From the line containing "The width and" to the last line of the listing below, repeat every line exactly, and output nothing else.

------------------------------------------------------------

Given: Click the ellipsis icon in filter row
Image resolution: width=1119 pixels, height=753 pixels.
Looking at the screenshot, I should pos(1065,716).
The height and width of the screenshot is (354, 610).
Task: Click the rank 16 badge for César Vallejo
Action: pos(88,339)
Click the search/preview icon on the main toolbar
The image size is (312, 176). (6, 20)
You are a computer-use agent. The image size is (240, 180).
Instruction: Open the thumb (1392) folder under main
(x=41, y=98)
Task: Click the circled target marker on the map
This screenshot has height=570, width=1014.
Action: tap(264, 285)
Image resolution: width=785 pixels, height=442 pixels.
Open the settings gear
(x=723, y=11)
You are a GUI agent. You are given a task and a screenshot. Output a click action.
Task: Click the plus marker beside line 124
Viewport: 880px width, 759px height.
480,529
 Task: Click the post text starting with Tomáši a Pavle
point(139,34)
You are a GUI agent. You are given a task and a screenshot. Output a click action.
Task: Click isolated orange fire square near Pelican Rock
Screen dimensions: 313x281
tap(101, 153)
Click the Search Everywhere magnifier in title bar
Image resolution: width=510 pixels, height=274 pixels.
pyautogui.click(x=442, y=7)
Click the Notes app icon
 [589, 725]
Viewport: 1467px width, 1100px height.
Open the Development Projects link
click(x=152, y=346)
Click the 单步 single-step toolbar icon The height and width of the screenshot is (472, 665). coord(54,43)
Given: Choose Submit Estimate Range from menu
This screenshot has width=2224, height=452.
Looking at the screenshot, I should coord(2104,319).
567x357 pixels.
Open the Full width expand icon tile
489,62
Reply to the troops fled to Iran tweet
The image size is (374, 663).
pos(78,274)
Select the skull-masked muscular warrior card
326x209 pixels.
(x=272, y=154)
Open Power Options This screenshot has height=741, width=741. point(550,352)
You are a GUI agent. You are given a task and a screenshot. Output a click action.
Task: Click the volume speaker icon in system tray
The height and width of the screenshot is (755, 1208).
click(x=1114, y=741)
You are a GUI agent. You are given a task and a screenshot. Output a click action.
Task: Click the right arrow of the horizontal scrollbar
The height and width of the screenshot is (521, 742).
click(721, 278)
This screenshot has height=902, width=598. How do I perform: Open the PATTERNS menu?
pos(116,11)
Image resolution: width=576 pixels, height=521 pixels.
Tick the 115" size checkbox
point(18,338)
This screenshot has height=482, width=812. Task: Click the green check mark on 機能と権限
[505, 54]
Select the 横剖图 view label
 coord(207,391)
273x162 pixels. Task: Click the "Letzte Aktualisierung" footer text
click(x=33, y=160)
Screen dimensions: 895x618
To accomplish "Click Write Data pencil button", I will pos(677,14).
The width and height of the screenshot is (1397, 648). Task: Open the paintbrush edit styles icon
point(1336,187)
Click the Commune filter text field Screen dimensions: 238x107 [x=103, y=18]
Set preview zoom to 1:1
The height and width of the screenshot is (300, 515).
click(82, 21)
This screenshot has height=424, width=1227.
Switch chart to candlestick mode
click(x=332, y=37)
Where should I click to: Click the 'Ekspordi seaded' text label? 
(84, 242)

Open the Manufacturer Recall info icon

------------------------------------------------------------

Result below →
The width and height of the screenshot is (1397, 648). Task: Open the paintbrush edit styles icon
point(1336,187)
Click the Commune filter text field Screen dimensions: 238x107 [x=103, y=18]
Set preview zoom to 1:1
The height and width of the screenshot is (300, 515).
click(82, 21)
This screenshot has height=424, width=1227.
Switch chart to candlestick mode
click(x=332, y=37)
Where should I click to: Click the 'Ekspordi seaded' text label? 
(84, 242)

Open the Manufacturer Recall info icon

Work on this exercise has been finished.